If some customers cancel projects or are unable to make full payments to Air Products & Chemicals, the company could run into some cash flow problems because of its low cash balance ($279 million) relative to its debt on hand ($4.3 billion) and dividend commitments (about $700 million). This is a very low probability type of risk, but it shows the potential dangers of a highly geared balance sheet.

Dividend Analysis: Air Products & Chemicals, Inc. (APD)

We analyze 25+ years of dividend data and 10+ years of fundamental data to understand the safety and growth prospects of a dividend. APD’s long-term dividend and fundamental data charts can all be seen by clicking here.

Dividend Safety Score

Our Safety Score answers the question, “Is the current dividend payment safe?” We look at factors such as current and historical EPS and FCF payout ratios, debt levels, free cash flow generation, industry cyclicality, ROIC trends, and more. Scores of 50 are average, 75 or higher is very good, and 25 or lower is considered weak.

APD has a Dividend Safety Score of 45, which suggests that its dividend safety is about average. The company’s earnings and free cash flow payout ratios are reasonable at 54% and 64%, respectively. As seen below, APD’s earnings payout ratio has increased by about 10% over the last decade but has generally remained stable.

However, we can see that its payout ratio spiked up in 2009, highlighting the cyclicality of the business. We would prefer APD’s payout ratio remain below 50% because of its sensitivity to the economy, but its situation could be much worse.

Air Products & Chemicals, Inc. (APD)

Source: Simply Safe Dividends

APD’s sales fell by 21% in 2009, and its free cash flow per share plunged by more than 50%. The company is obviously not resistant to recessions, and its stock returned a very disappointing -48% in 2008. This sensitivity lowers APD’s Dividend Safety Score.

Air Products & Chemicals, Inc. (APD)

Source: Simply Safe Dividends

However, regardless of business conditions, we can see that APD has generated very reliable returns on invested capital. Management claims that every capital investment of more than $3 million is reviewed at the corporate level and must meet a strict 10% internal rate of return. The company appears to be allocating capital reasonably effectively.

Air Products & Chemicals, Inc. (APD)

Source: Simply Safe Dividends

APD has generated free cash flow every year, which is great, but it’s been volatile. This is because the projects APD invests in are very expensive and lumpy – they take years to build before generating any meaningful amount of cash flow. We expect free cash flow to keep trending higher as the company’s productivity improvements are made.

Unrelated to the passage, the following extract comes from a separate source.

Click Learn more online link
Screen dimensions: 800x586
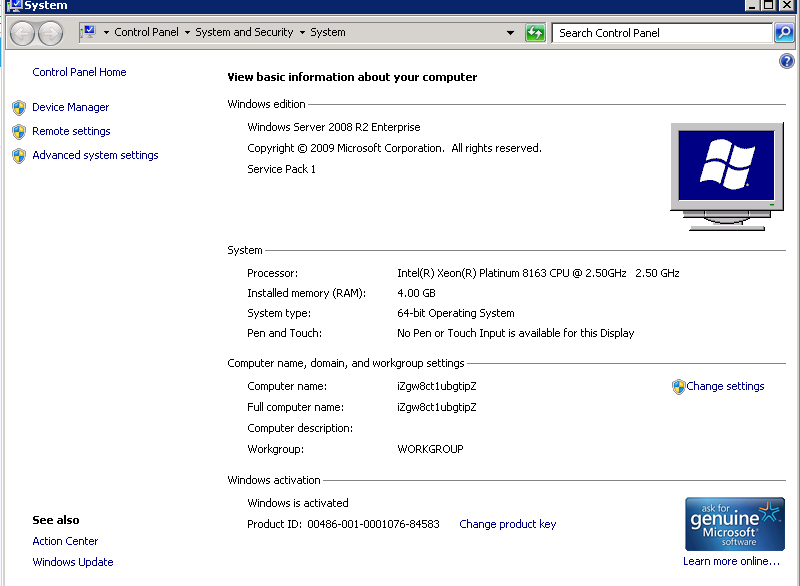[x=731, y=561]
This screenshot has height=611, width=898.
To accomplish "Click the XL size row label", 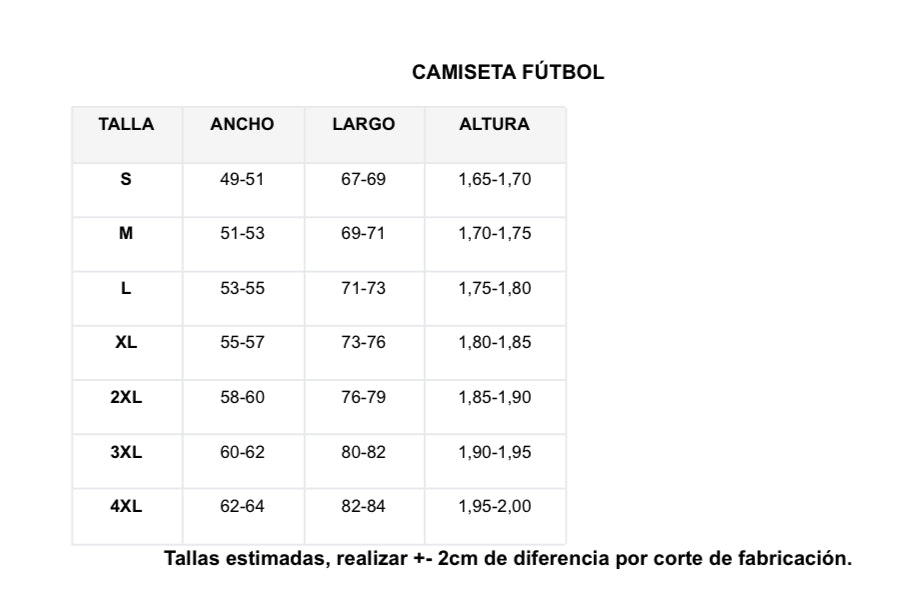I will tap(126, 342).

Air Products & Chemicals, Inc. (APD)

Source: Simply Safe Dividends

Reviewing Air Products & Chemicals’ balance sheet is very important given the company’s cyclicality. APD says it is committed to maintaining a balance sheet that deserves an A credit rating, but it has more debt than we like to see. The company will use some of the proceeds from the Materials Technologies spin-off to reduce debt.

Air Products & Chemicals, Inc. (APD)

Source: Simply Safe Dividends

Overall, APD’s Dividend Safety Score is only about average because of the company’s cyclicality, high debt, and relatively high payout ratios (by our standards for a cyclical business).

Dividend Growth Score

Our Growth Score answers the question, “How fast is the dividend likely to grow?” It considers many of the same fundamental factors as the Safety Score but places more weight on growth-centric metrics like sales and earnings growth and payout ratios. Scores of 50 are average, 75 or higher is very good, and 25 or lower is considered weak.

APD has increased its dividend for 38 straight years and is a dividend aristocrat. The company has a Dividend Growth Score of 56, which suggests its dividend growth potential is about average.

It’s uncertain how Air Products & Chemicals’ current dividend will be split between its Materials Technologies spin-off and its industrial gases business. However, management has stated that the total amount of dividends will be the same and that the company will continue targeting a 2.5% to 3% yield.

As seen below, APD’s dividend has grown at a high-single digit rate over the last decade, although growth has slowed into the mid-single digits more recently. Until we have more clarity on the spin-off’s impact on the dividend, we expect no more than a mid-single digit growth rate going forward.

Air Products & Chemicals, Inc. (APD)

Source: Simply Safe Dividends

Valuation

Air Products & Chemicals trades at 18x forward earnings and has a dividend yield of 2.5%, which is slightly lower than its five year average of 2.7%.

We believe this business can compound its earnings by 5-7% per year over the long term, resulting in a potential total return of 8-10% per year.

However, at 18x earnings and a dividend yield somewhat below its five-year average, we believe the stock is at least fairly valued today. We would be more interested in owning it below $120 per share.

Conclusion

Air Products & Chemicals is a durable business with numerous competitive advantages. We would be interested in owning this blue chip dividend stock at a better price, which would potentially be caused by a continued slowdown in global growth prospects.